Yesterday I rushed around…alot. It was one of those days where I felt like nothing wasn’t getting anything done when it needed to get done. I ran into Target with minutes on the clock before I needed to get back to the school for early pick up. My phone rang with an unknown caller. Am I the only one that feels like I’m in that horror movie with the call coming from inside the house and something awful is going to happen in an actual phone number doesn’t pop up on my cell phone? Yeah, thought so. Anyway, it was Jack’s speech therapist. She wanted to tell me about what happened at school.

That’s exactly how she said it. “Mrs. Stiff, I wanted to tell you about what happened at school today. First I want you to know how proud I am of Jack’s progress. What I’m telling you is going to sound bad on the outside but it’s progress.” Heaven help me! Jack is not a bad kid. For the most part I wouldn’t even describe him as naughty. He is EXTREMELY frustrated at times at his lack of understanding and communication level. So the story was long and drawn out. The short version is Jack became frustrated and that led to him being non-participatory. Then a peer corrected his behavior. The therapist encouraged him to change his behavior. Jack got up and put himself in time out. I’m apparently just finding out that he’s there a lot. The story gets a little convoluted at this point. Jack eventually comes back and participates but when they read the rules of what puts you on green, yellow or red Jack’s peer was on green and Jack wanted to be on green but… he wasn’t

Progress comes in with Jack stating “I green.” The teacher read the rules of what makes you on green. Jack shook his head with each one and said, “I yellow.” He understood. This really is huge. He didn’t get a sticker or a prize. As it sunk in, he became more and more frustrated. His aid, who he adores comes in and Jack started to yell. With Jack’s lack of understanding, he raises his voice to indicate that he’s frustrated with a situation. The way he does it, seems to direct it to the person he’s talking to. Even though he’s not mad at Mr. Arnie. It sounds a lot like he is. Another timeout. Sigh. When he calmed down the speech therapist asked Jack if he would like to calmly tell Mr. Arnie what happened or if he wanted her to do it. Jack said, “I yellow Mr. Arnie. No sticker. I sad.” Again, it was a pretty huge breakthrough as Jack almost never expresses himself. The speech therapist was so excited. But still…

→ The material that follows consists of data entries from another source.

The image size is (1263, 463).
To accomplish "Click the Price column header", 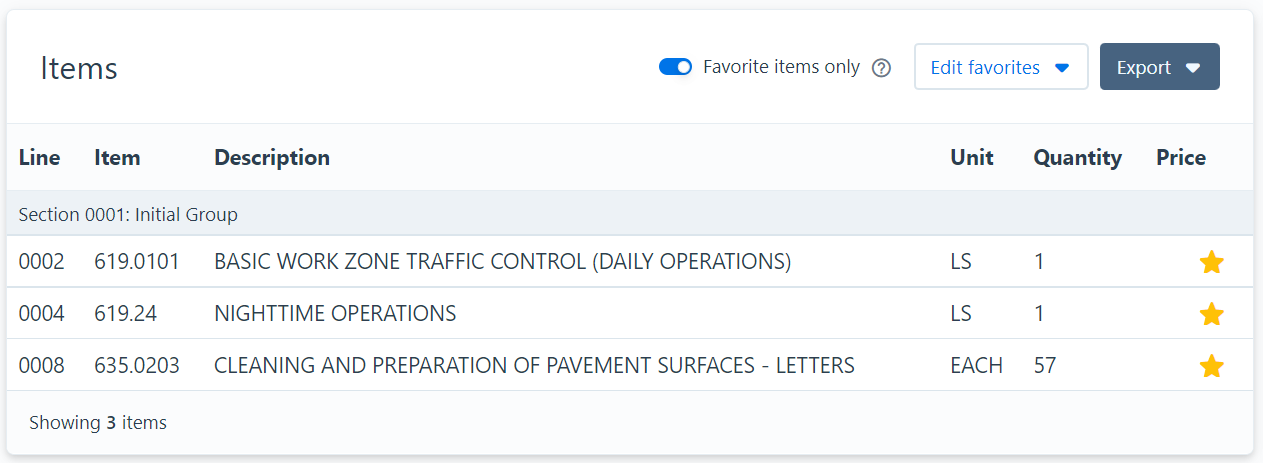I will [x=1181, y=157].
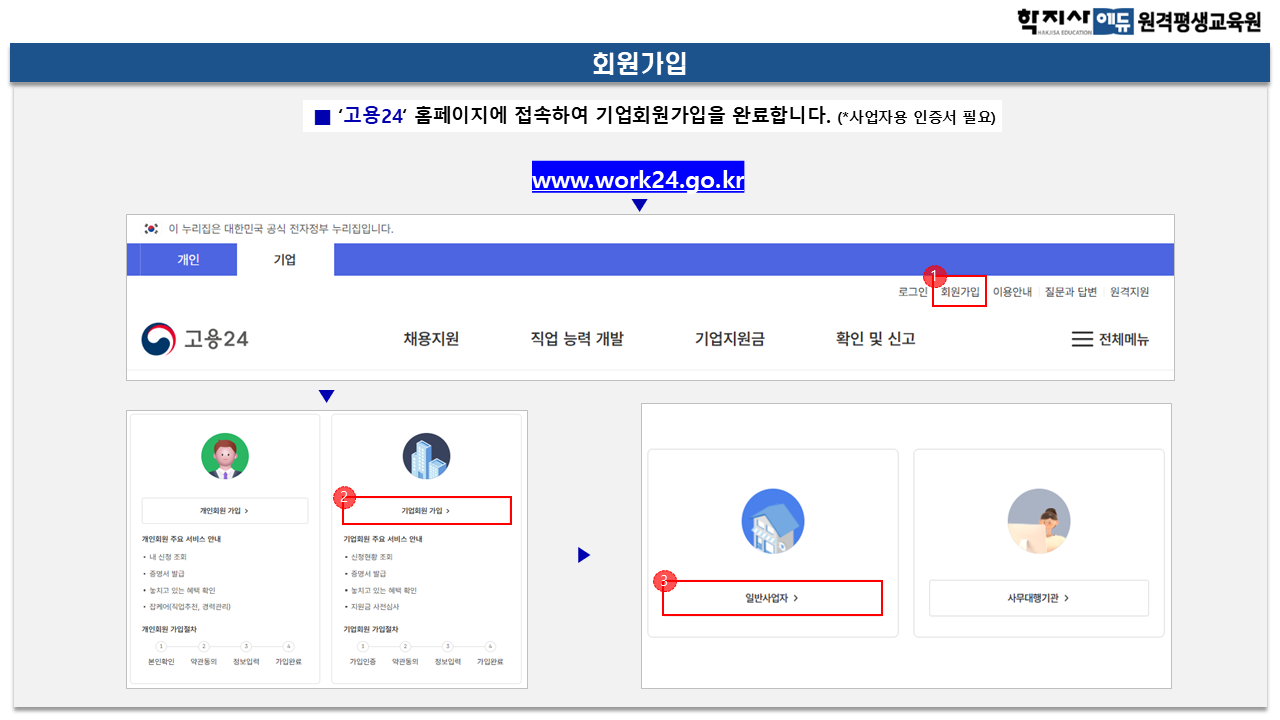
Task: Select the 기업 tab
Action: tap(285, 260)
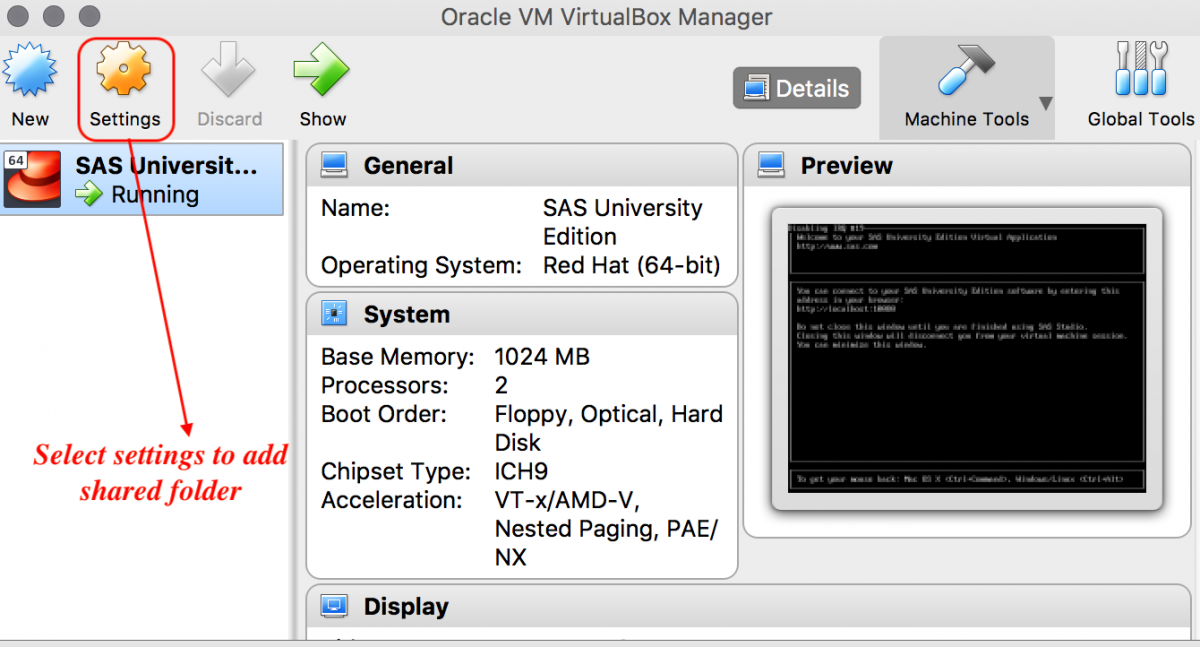Create a new VM using the New icon
1200x647 pixels.
coord(31,70)
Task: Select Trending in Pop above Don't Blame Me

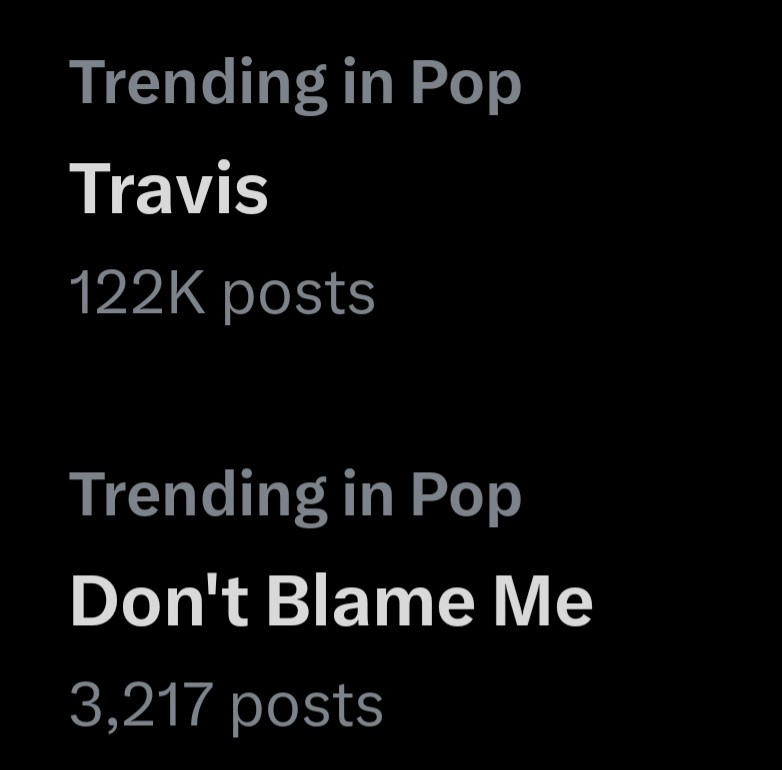Action: (295, 494)
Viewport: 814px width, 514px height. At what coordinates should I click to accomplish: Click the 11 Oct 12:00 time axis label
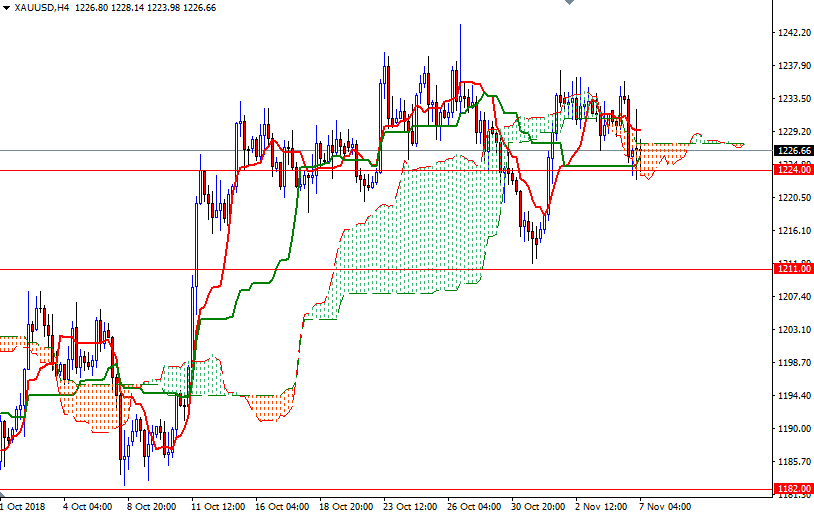[x=217, y=506]
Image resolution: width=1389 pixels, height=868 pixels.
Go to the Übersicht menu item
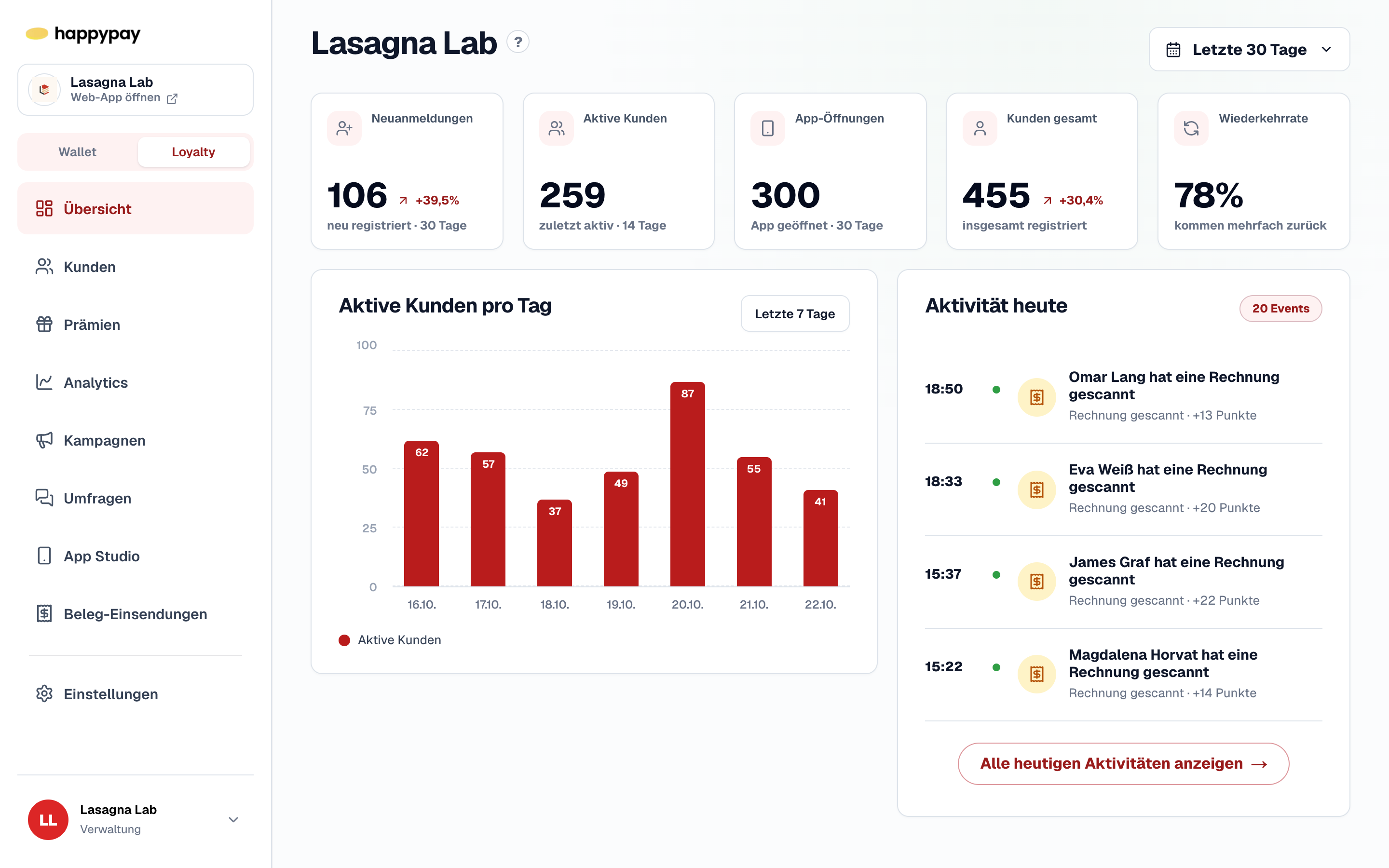[136, 208]
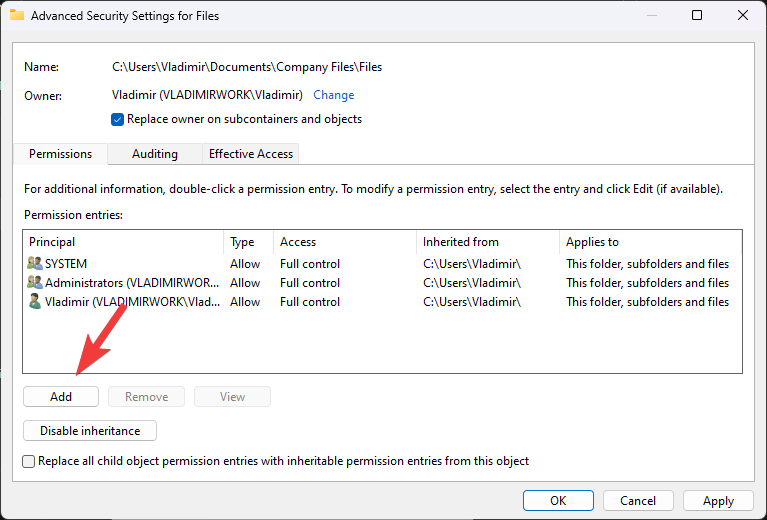Minimize the Advanced Security Settings window

coord(650,16)
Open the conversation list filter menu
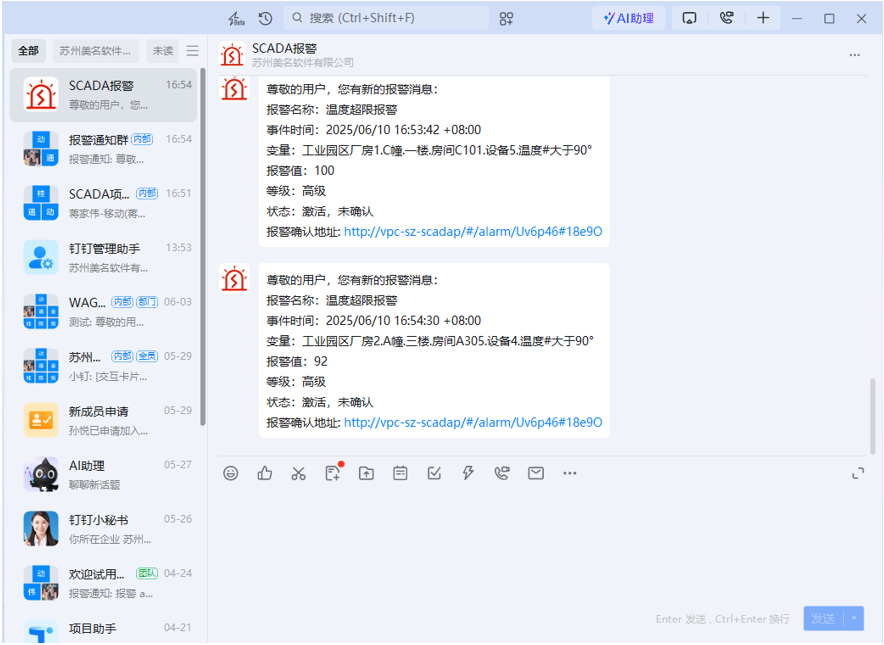The height and width of the screenshot is (645, 884). pyautogui.click(x=193, y=51)
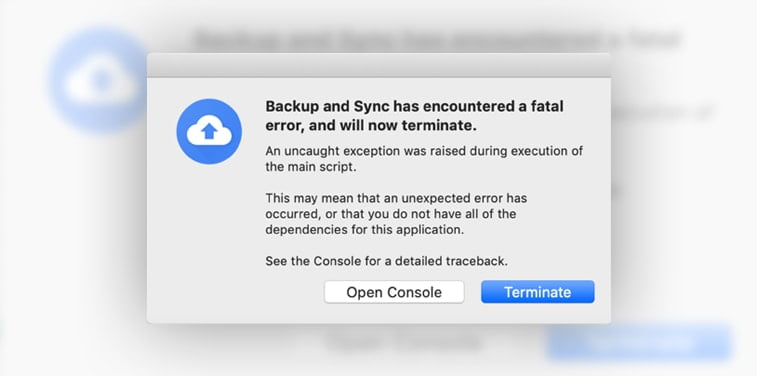Click the Backup and Sync cloud icon
Screen dimensions: 757x376
pos(209,131)
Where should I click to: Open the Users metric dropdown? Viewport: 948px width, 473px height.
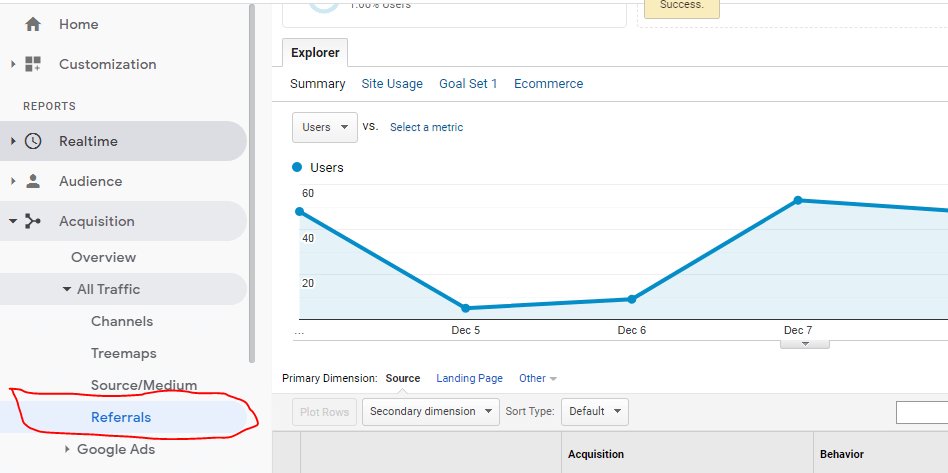point(324,127)
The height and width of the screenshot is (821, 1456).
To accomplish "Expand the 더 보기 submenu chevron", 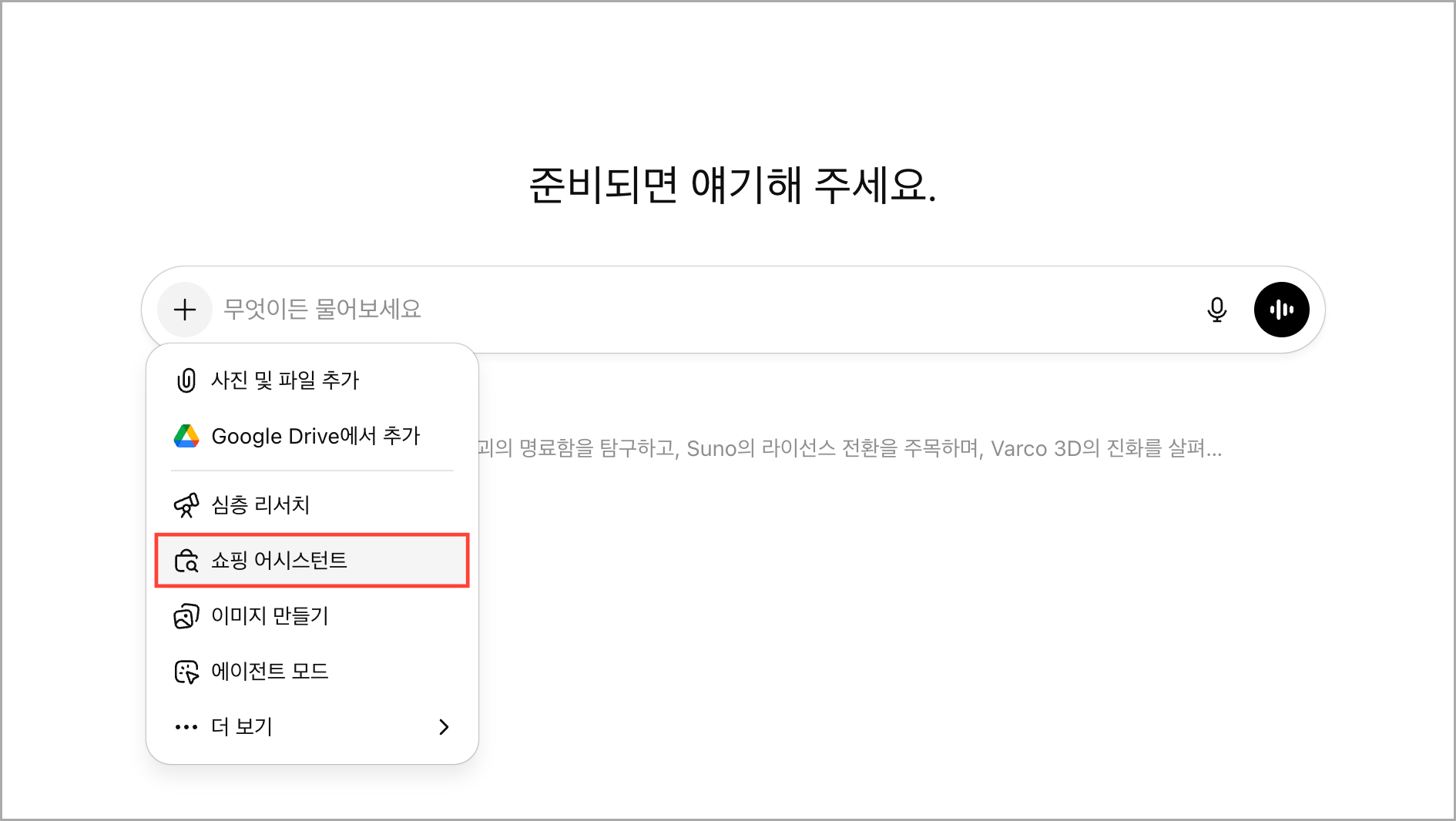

When I get calls from teachers it’s usually been about praise. I’m reminding myself that this is what Miss Nona thought she was doing. About once a year when the big girls were that age, they might have slipped from green yellow on an off day, never red. You would think the world had come to an end. Apparently my boy sits on yellow. It’s not because he’s truly intentionally doing something, he’s just frustrated. I get it. So am I. I have a hard time processing it. 

I want him to be like the girls but he’s not. He was left for three and half years to fend for himself. I read once that a child needs to be with your family almost double the time that they were institutionalized before they are truly comfortable. In Jack’s case with his lack of understanding and lack of communication, some days I wonder if we will ever get there. Today, I’m trying to hand on to his brief understanding and hope the light is finally clicking in his little head.